In October 2010, TV Guide reported that Mary Lynn Rajskub had been cast as Mitchell's ex-girlfriend. She filmed her appearance on October 13, 2010. Rajskub later said in an interview on Lopez Tonight that she had gone through the same experience: "I had this guy, I think I was in 7th or 8th grade... we had this make out session [...] he pulled away abruptly and I never saw him again. Then 20 years later he facebooked me.

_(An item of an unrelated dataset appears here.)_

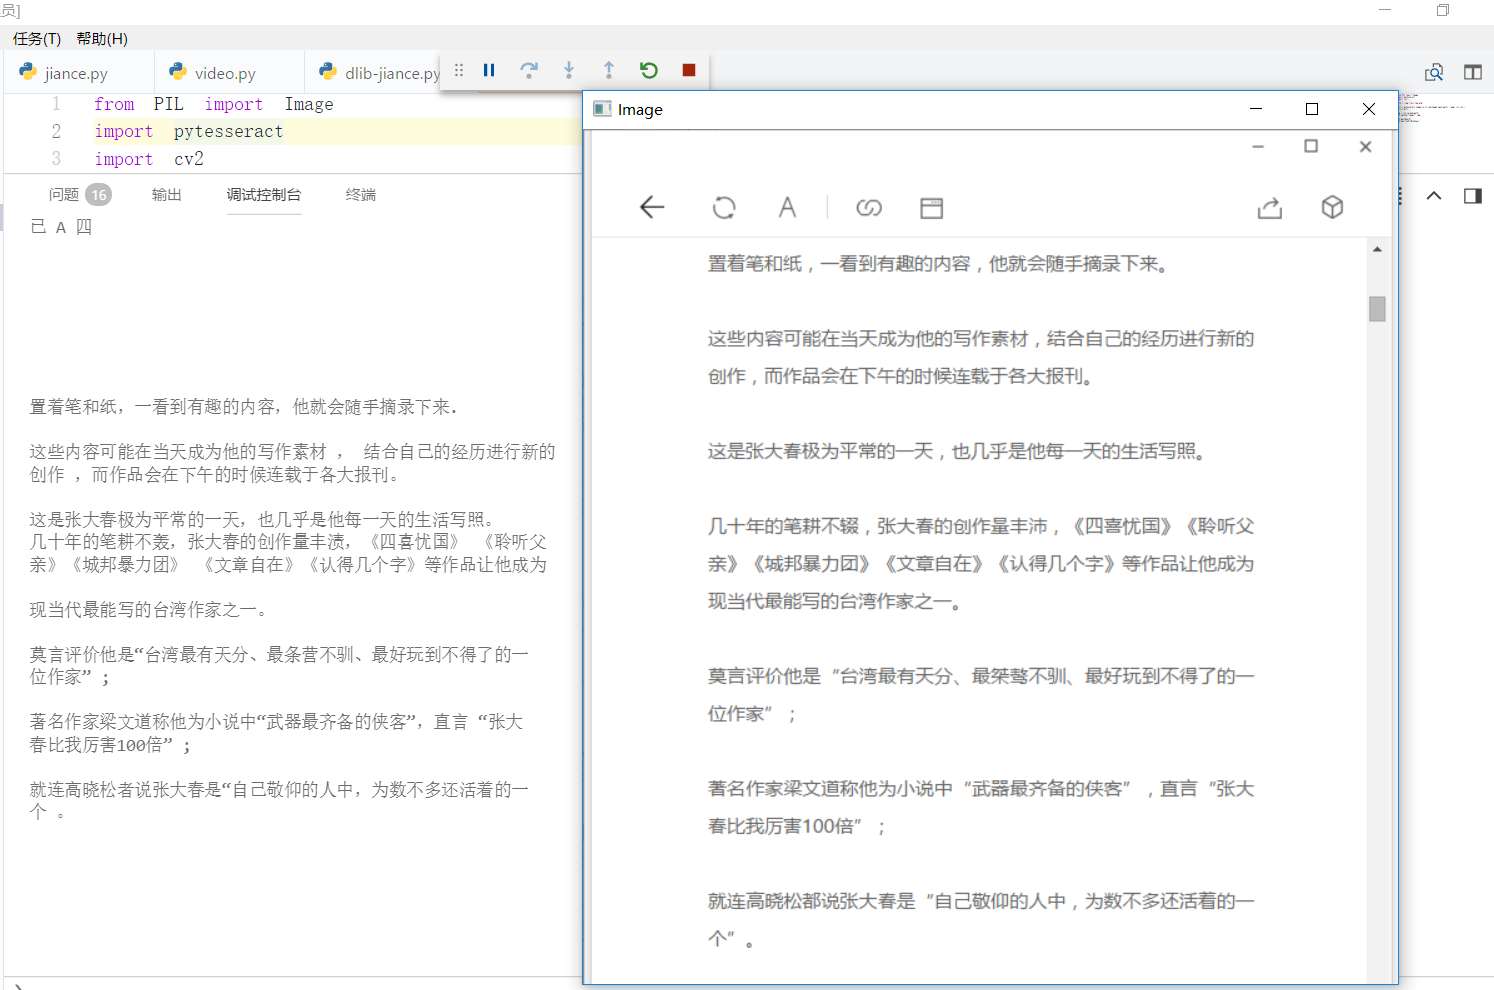
Task: Click the split editor icon
Action: pyautogui.click(x=1472, y=72)
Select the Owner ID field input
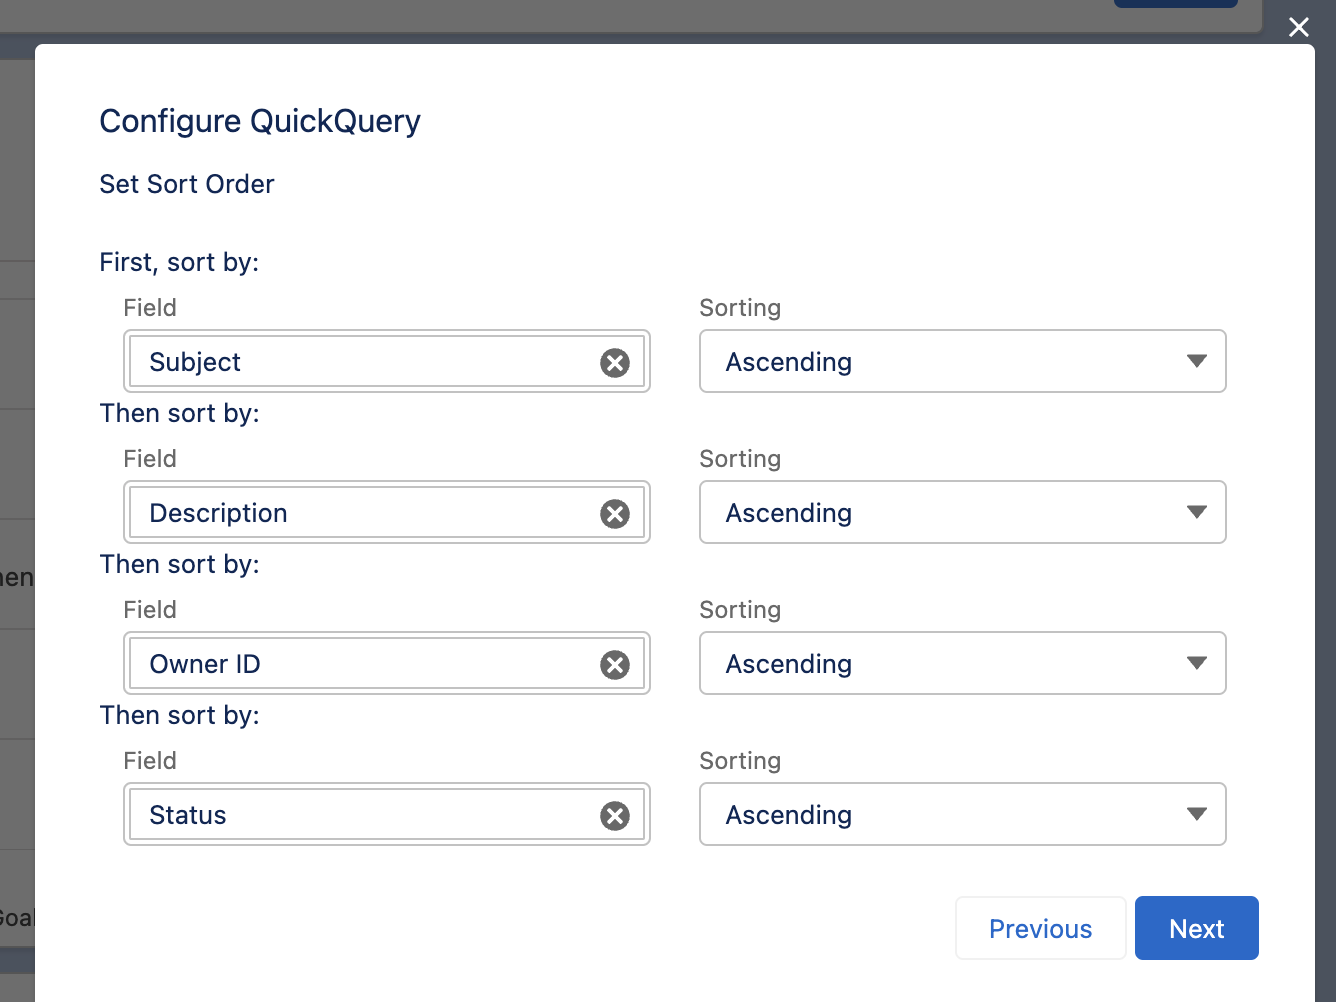Image resolution: width=1336 pixels, height=1002 pixels. tap(350, 663)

Totally gay".

The episode aired on ABC in the United States on January 12, 2011. When the episode aired, the airtime was pushed 20 minutes later than its usual time slot due to Barack Obama's speech about the 2011 Tucson shooting.

==Reception ==

===Ratings===
In its original American broadcast, "Our Children, Ourselves" was seen by an estimated 11.12 million households and received a 4.2 rating/10% share among adults between the ages of 18 and 49. This means that it was seen by 4.2% of all 18- to 49-year-olds, and 10% of all 18- to 49-year-olds watching television at the time of the broadcast. This made it the highest-rated program on Wednesday, according to the Nielsen Media Research. The episode received a drop from the previous episode, "Slow Down Your Neighbors", possibly because of the 20-minute delay in its starting time. Despite this, the episode became the second highest-rated ABC show after Grey's Anatomy and the finished seventh in the ratings the week it premiered.

===Reviews===
The episode received mostly positive reviews, with many praising the ending to Mitchell and Cameron's storyline.

TV Squad writer Joel Keller gave the episode a positive review, writing that it had "funny moments", but pointed out that "all of them left me wanting some more information to round things out."

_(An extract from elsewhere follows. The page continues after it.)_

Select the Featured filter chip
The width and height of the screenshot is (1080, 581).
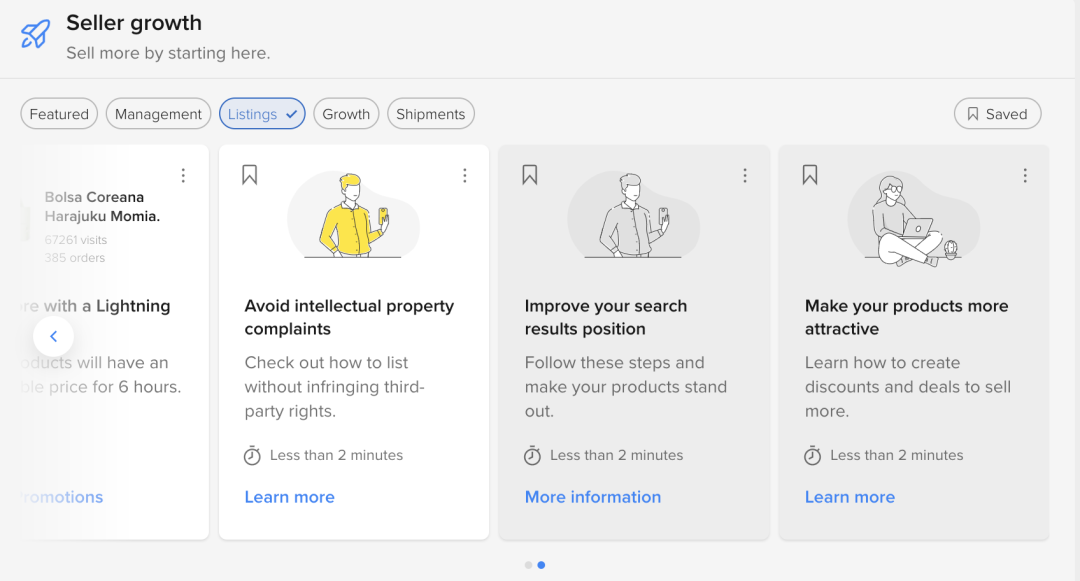[59, 114]
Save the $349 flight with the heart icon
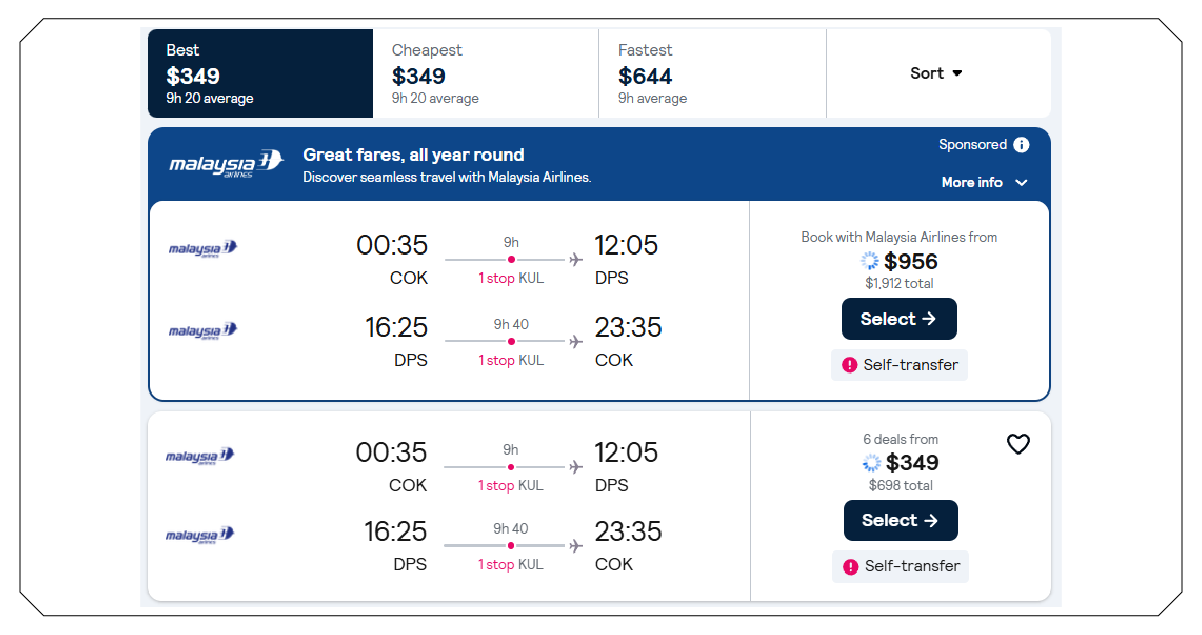The image size is (1202, 635). (1018, 444)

John Teti of The A.V. Club called it "not a very good episode" and mainly criticized the Delgado-Pritchett storyline, comparing it to "every episode of Three’s Company ever." Teti ultimately gave the episode a C+.

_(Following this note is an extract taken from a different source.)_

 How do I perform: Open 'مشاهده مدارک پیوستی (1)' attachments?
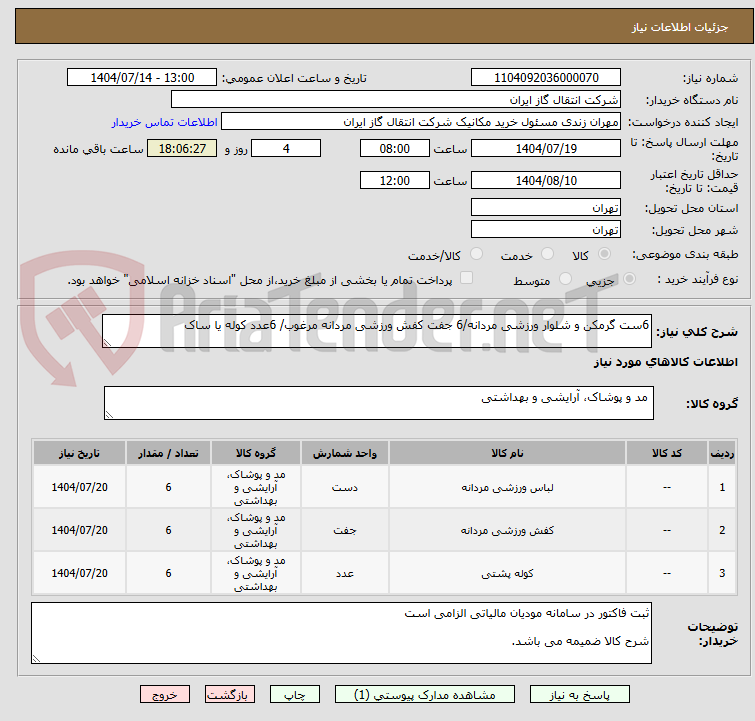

Rachael Maddux of New York praised the episode for letting the characters "out of their primly landscaped domiciles to interact with the other batty folks of the world".

Matt Roush of TV Guide wrote that the episode's story lines were "all winners". Joyce Eng and KMate Stanhope, also from TV Guide, later named the conclusion to Mitchell and Cameron's storyline the best moment of the week, January 6 to January 13, 2011.

Entertainment Weekly writer Lesley Savage commented that while the episode wasn't a good follow up to "Slow Down Your Neighbors", the ending to the Pritchett-Tucker storyline was "pretty darn funny, and possibly a little un-PC".

James Poniewozik of Time wrote that while the plot came "straight out of the Wacky Misunderstanding School of Sitcomedy" it was still a satisfying episode calling Phil and Claire's storyline "the most amusing storyline".